Foi nessas circunstâncias que os Marinhos e os Frias acabaram por repetir as passadas de RC. Editores e colunistas ao estilo de Mainardi e Azevedo se multiplicaram pela imprensa brasileira.

Hoje, no caso mais espetacular de partidarismo, o Jornal Nacional é como uma versão eletrônica da Veja. Neste processo, o pudor foi perdido entre os jornalistas patronais. Ninguém mais se esforça por mostrar parcialidade.

Um caso simbólico é o do diretor da Globo Erick Bretas, que fez campanha abertamente pelo impeachment em seu Facebook e, em determinado momento, se fantasiou ali de Sérgio Moro.

A mídia brasileira virou uma imensa Veja.

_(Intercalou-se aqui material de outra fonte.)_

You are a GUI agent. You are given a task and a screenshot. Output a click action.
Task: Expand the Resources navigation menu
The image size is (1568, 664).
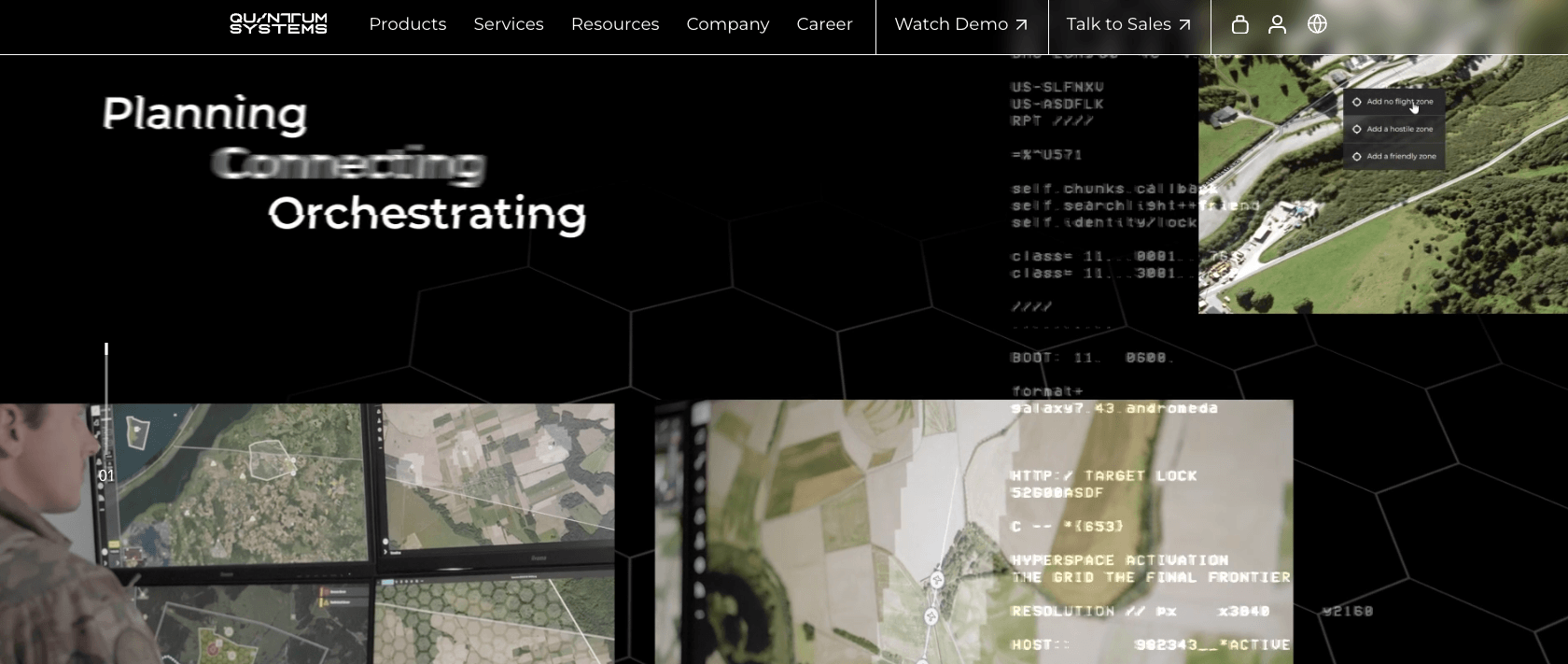614,24
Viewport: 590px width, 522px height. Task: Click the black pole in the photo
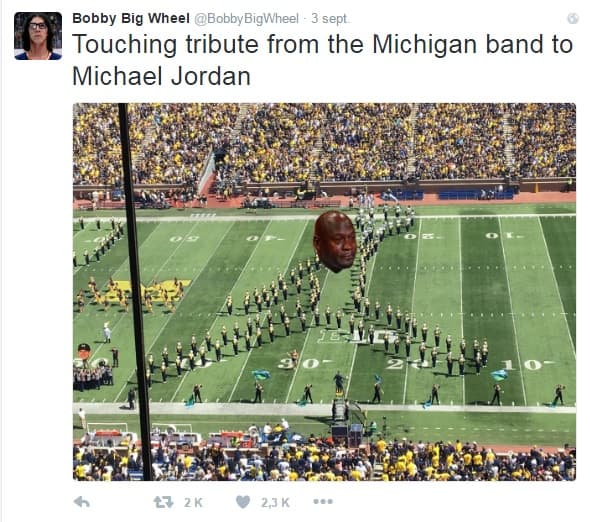coord(135,292)
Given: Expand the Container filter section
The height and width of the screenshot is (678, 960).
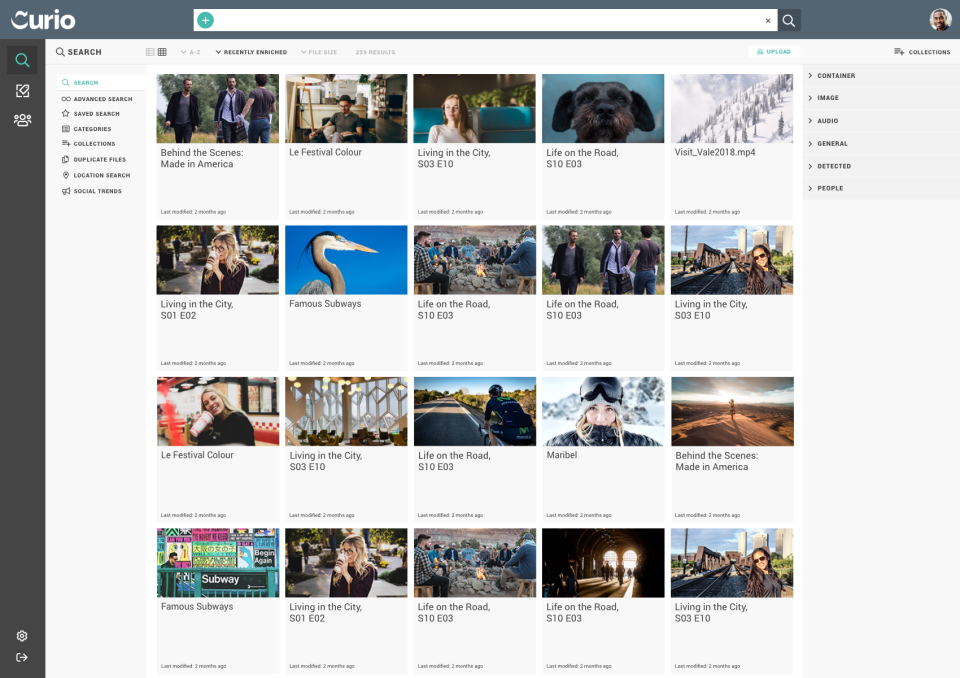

O objetivo de Roberto Civita de derrubar o governo petista está na iminência de ser alcançado. Mas a um custo terrível. O estoque de credibilidade da mídia foi consumido inteiramente.

Credibilidade, como virgindade, é coisa que não se recupera. O público de esquerda e centro esquerda foi o primeiro a largar os veículos da grande mídia, a começar pela Veja. O mesmo caminho de debandada seria seguido pelo público de centro.

Sobrou a faixa personificada pelo advogado que recentemente se achou no direito de insultar Zé de Abreu num restaurante apenas por ele ser petista. É a direita tosca, ignorante, preconceituosa – os perfeitos idiotas brasileiros.

Não há jornal, revista, site ou o que for que consiga ser respeitado com este tipo de audiência desqualificada.

Isso quer dizer que Roberto Civita e seguidores ganharam no curso prazo, mas perderam irremediavelmente no longo.

É uma vitória que haverá de ser lamentada no futuro.